Individuelle Charakteristika wie Alter, Geschlecht, Bildungsstand, Ethnie und Familienstand (prädisponierend), Einkommen (erleichternd) und Depressionsschwere, Länge und Anzahl der Episoden, Beeinträchtigung, Suizidgedanken und –versuche, psychische und physische Komorbiditäten (Bedarf) wurden häufig untersucht. Seltener wurde individuelle Charakteristika wie soziale Unterstützung, Kontrollüberzeugungen und Stigmatisierung (prädisponierend), Versicherungsstatus, Vorhandensein eines Arztes, Zugangsmöglichkeiten (erleichternd) und bestimmte psychische und körperliche Symptome sowie Arbeitsleistung (need) untersucht. Als kontextueller Faktor wurde lediglich die Region untersucht.

Diskussion: Für viele der Faktoren liegen gemischte Ergebnisse hinsichtlich eines möglichen Zusammenhang zum Hilfesuchverhalten von Menschen mit Depressionen vor. Die Ergebnisse weisen lediglich bei einigen Faktoren (z.B. Region, Geschlecht, Einkommen, Dysthymie) darauf hin, dass es keinen Zusammenhang zum Hilfesuchverhalten gibt.

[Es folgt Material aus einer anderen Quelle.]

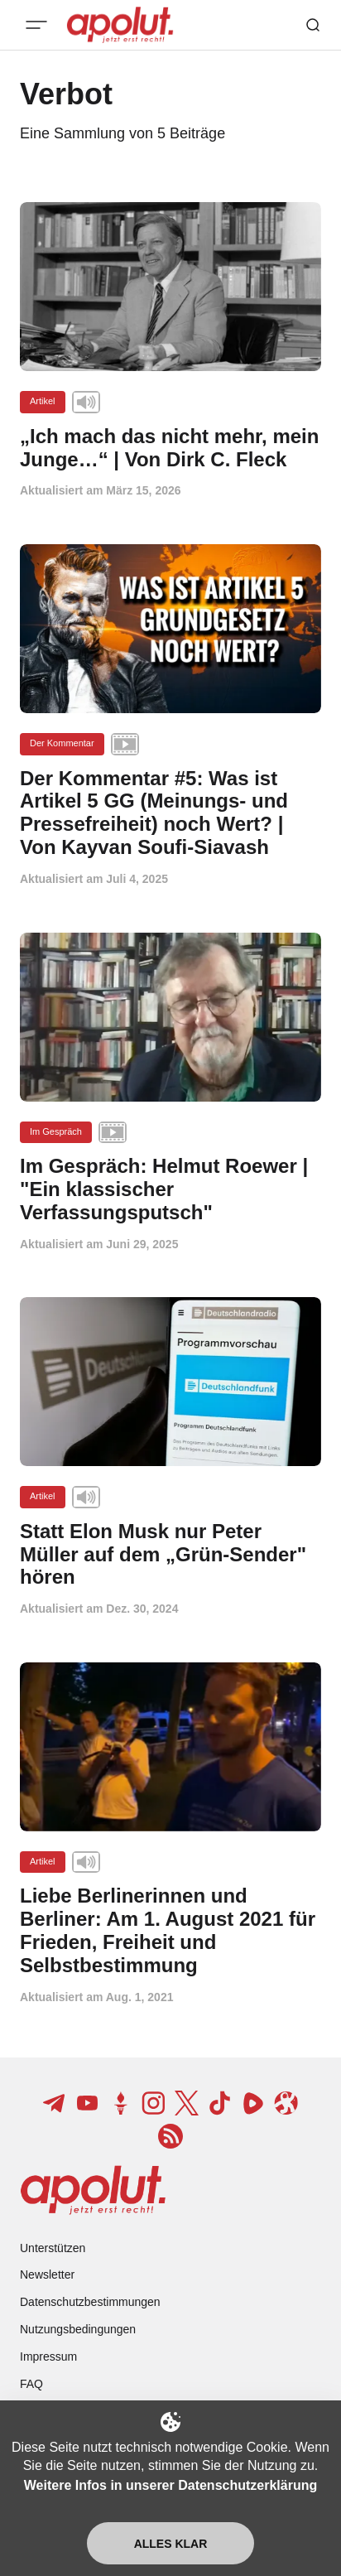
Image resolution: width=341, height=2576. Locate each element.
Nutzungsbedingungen (78, 2329)
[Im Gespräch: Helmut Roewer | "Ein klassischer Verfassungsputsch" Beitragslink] (170, 1189)
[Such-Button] (313, 24)
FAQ (31, 2383)
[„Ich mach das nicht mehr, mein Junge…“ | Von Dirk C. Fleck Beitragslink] (170, 448)
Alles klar (171, 2543)
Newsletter (47, 2274)
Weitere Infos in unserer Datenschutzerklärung (170, 2485)
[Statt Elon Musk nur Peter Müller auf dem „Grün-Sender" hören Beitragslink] (170, 1554)
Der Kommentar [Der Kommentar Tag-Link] (62, 743)
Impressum (48, 2356)
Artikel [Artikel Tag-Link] (42, 401)
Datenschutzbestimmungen (90, 2301)
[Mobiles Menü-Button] (36, 24)
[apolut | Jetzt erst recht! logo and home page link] (93, 2190)
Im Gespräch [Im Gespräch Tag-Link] (56, 1131)
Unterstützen (52, 2248)
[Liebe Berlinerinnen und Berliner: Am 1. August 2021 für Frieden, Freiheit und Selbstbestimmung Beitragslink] (170, 1930)
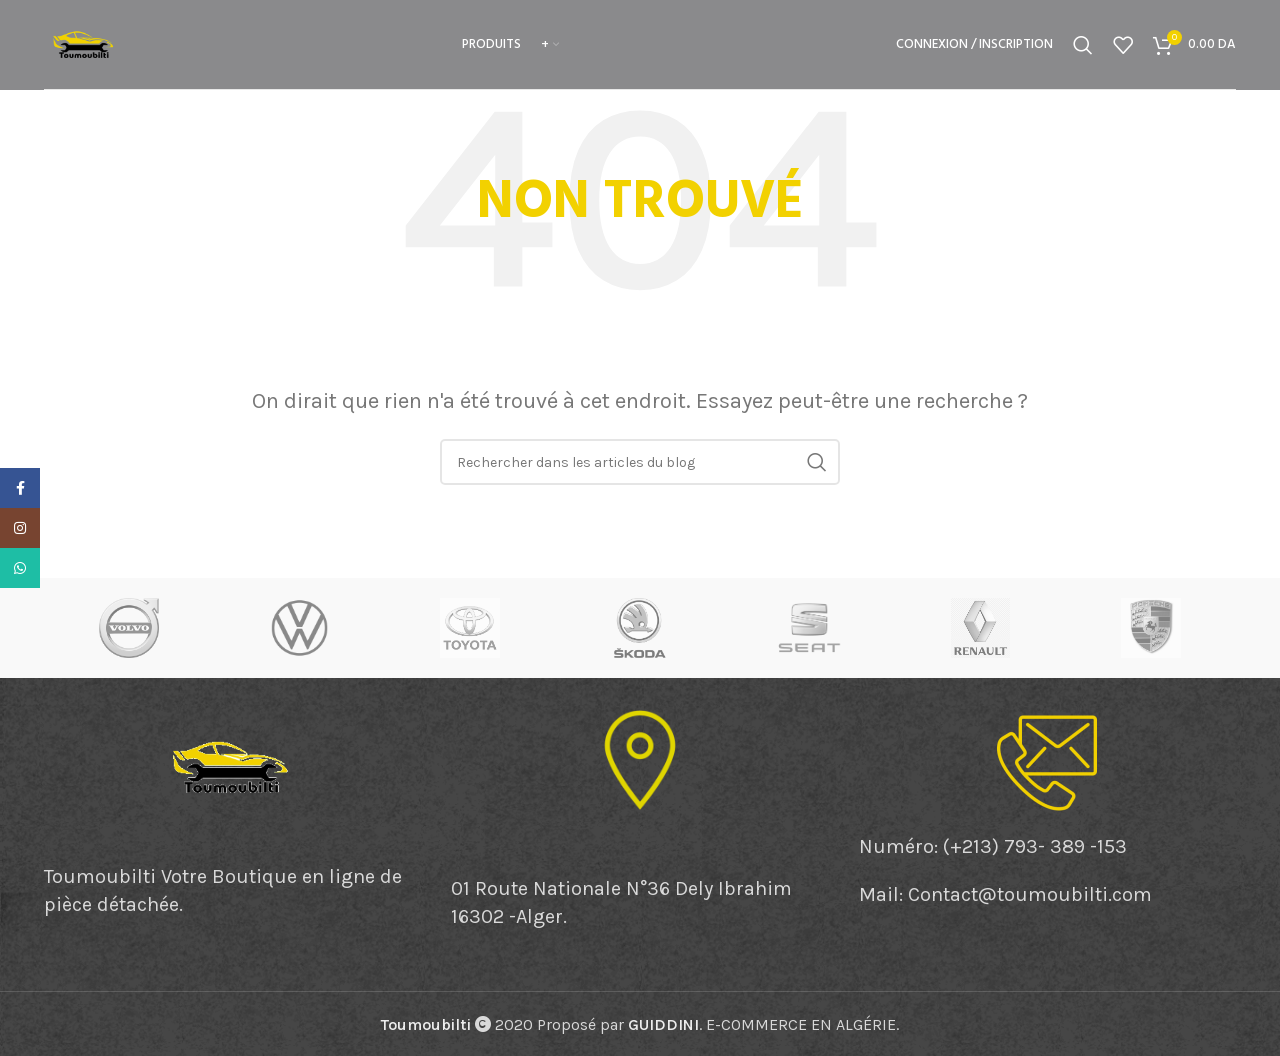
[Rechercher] (1083, 45)
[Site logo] (84, 42)
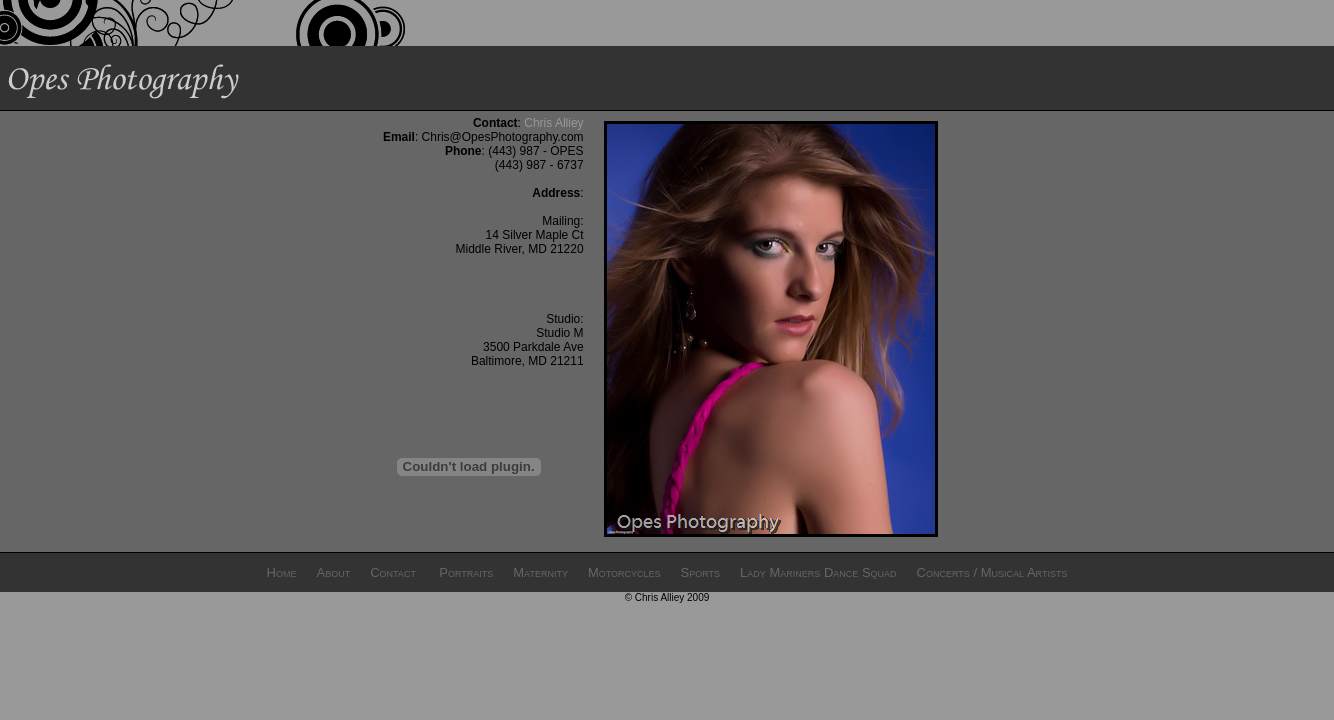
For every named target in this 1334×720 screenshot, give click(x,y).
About (333, 572)
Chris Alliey (553, 123)
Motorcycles (624, 572)
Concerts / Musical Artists (992, 572)
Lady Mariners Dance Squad (818, 572)
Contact (393, 572)
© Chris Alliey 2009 (667, 597)
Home (282, 572)
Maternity (540, 572)
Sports (701, 572)
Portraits (466, 572)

Einschränkend sind regionale Unterschiede sowie die Heterogenität der in den Primärstudien verwendeten Analysen zu konstatieren. So wurden in den Primärstudien beispielsweise unterschiedliche Adjustierungen vorgenommen (keine Adjustierung vs. Adjustierung für soziodemographische und klinische Variablen) und unterschiedliche Abstufungen für identische Variablen gewählt (z.B. jung/alt vs. Alter als metrische Variable). Dies erschwert die Synthese der Ergebnisse. Außerdem sind keine Aussagen über kausale Beziehungen zwischen verschiedenen Faktoren und dem Hilfesuchverhalten von Menschen mit Depressionen möglich, da die identifizierten Studien überwiegend querschnittliche Designs aufwiesen.

Praktische Implikationen: Das Wissen um Faktoren, die mit dem Hilfesuchverhalten von Menschen mit Majoren Depressionen zusammenhängen, kann dazu beitragen, das Hilfesuchverhalten zu erklären und beispielsweise Unterstützungsangebote zu entwickeln. Das Review liefert einen Überblick über die Studienlage zu diesem Thema und die Ergebnisse des Reviews können hypothesengenerierend genutzt werden. Um Prädiktoren des Hilfesuchverhaltens zu identifizieren werden Längsschnittstudien benötigt.